In how many lines of the records below does the string "size" appear? Give only the number.

▶ [Record list]
......
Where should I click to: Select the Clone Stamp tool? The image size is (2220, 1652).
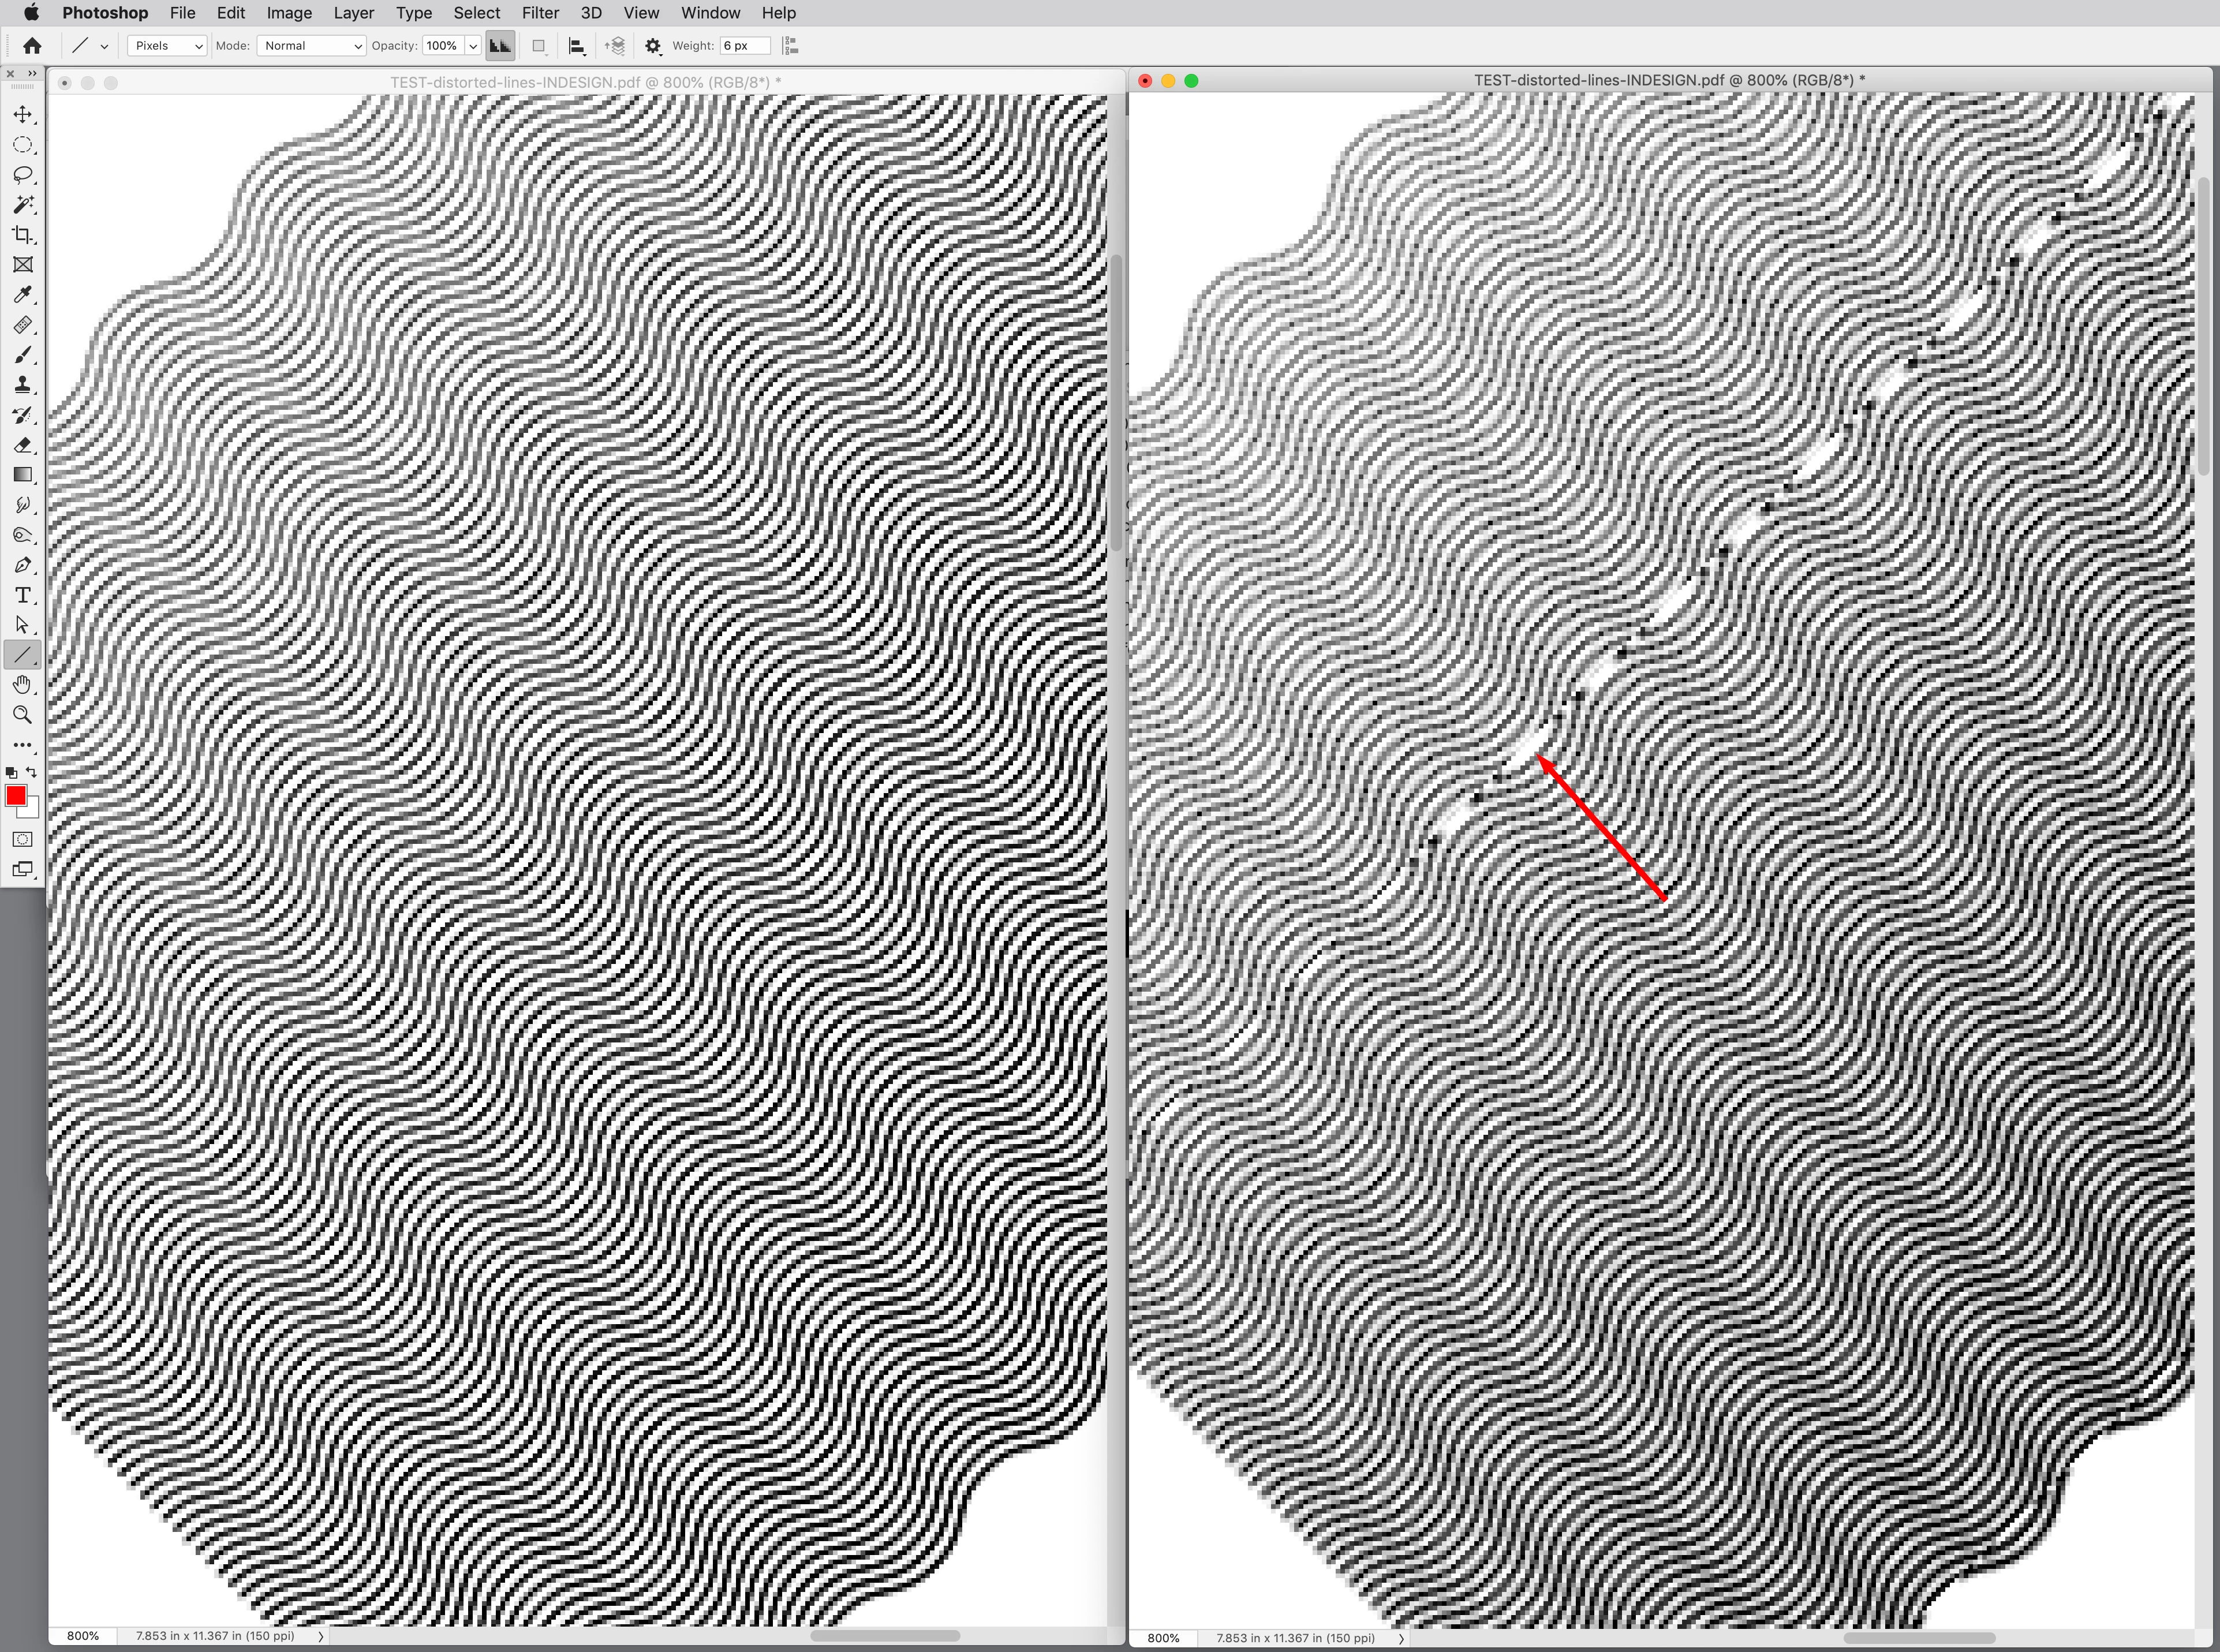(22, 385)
......
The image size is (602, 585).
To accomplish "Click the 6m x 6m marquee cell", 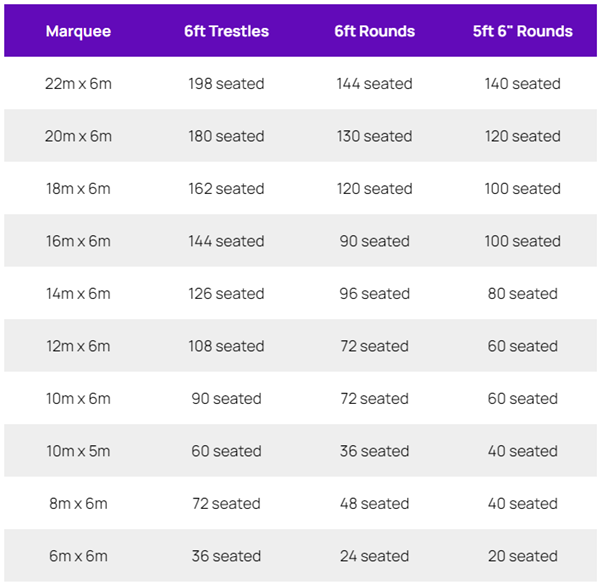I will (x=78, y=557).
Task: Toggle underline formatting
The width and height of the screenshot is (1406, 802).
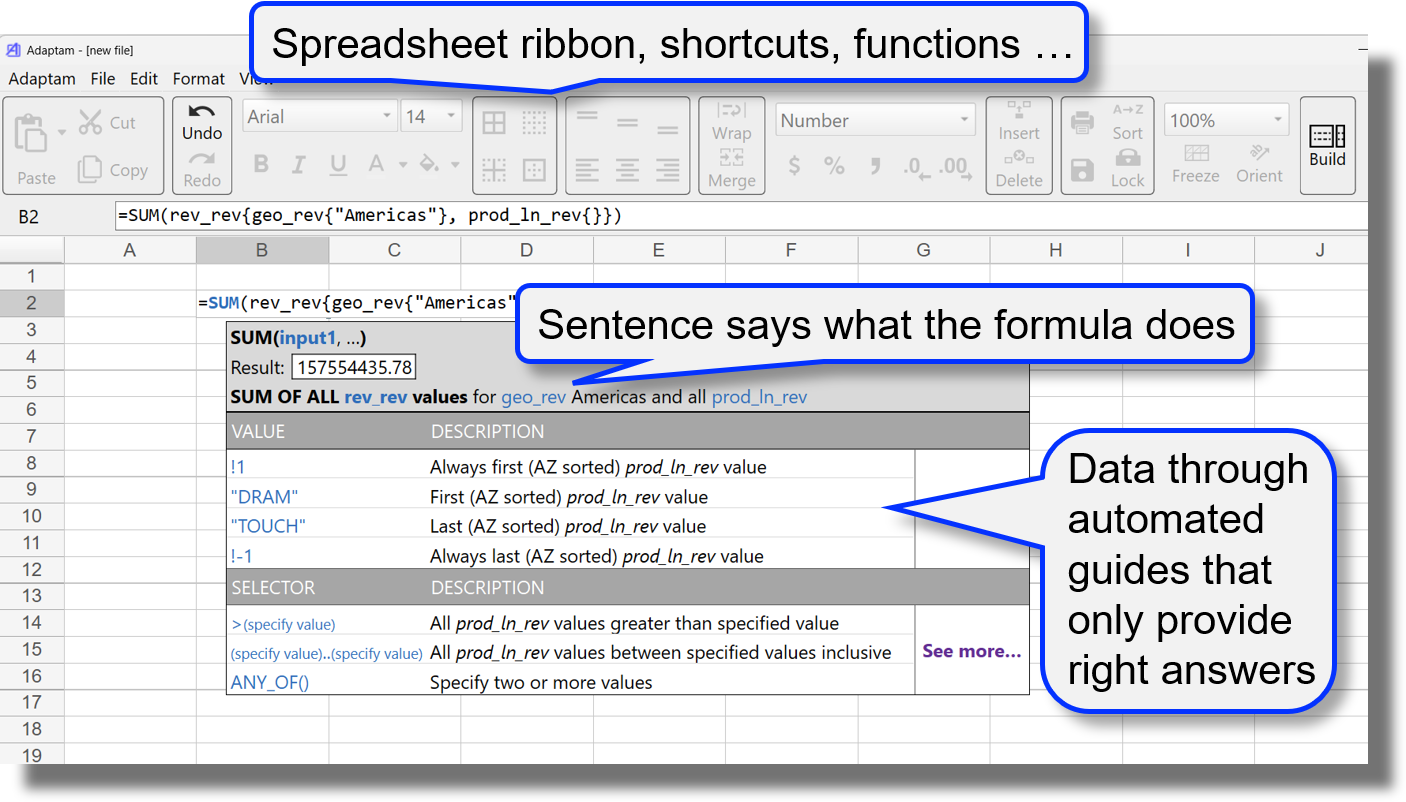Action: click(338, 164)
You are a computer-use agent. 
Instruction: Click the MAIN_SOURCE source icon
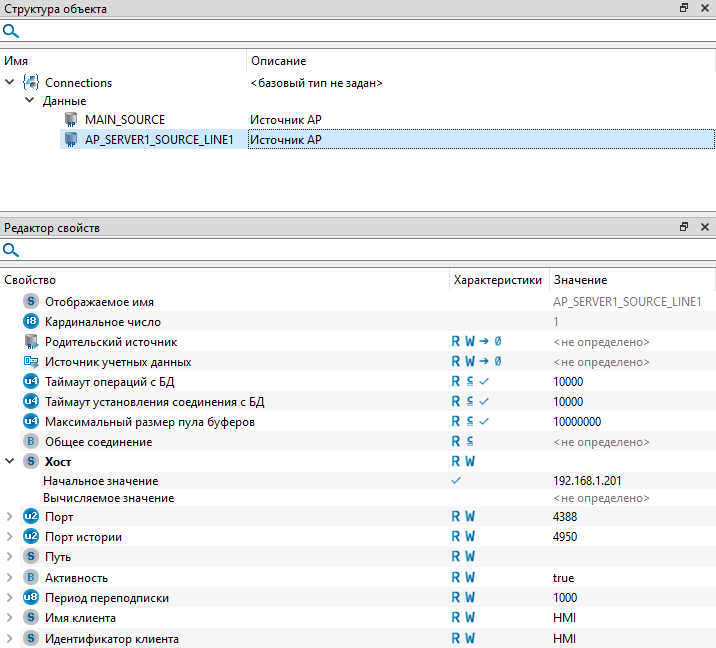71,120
......
▶ [Expected output] 2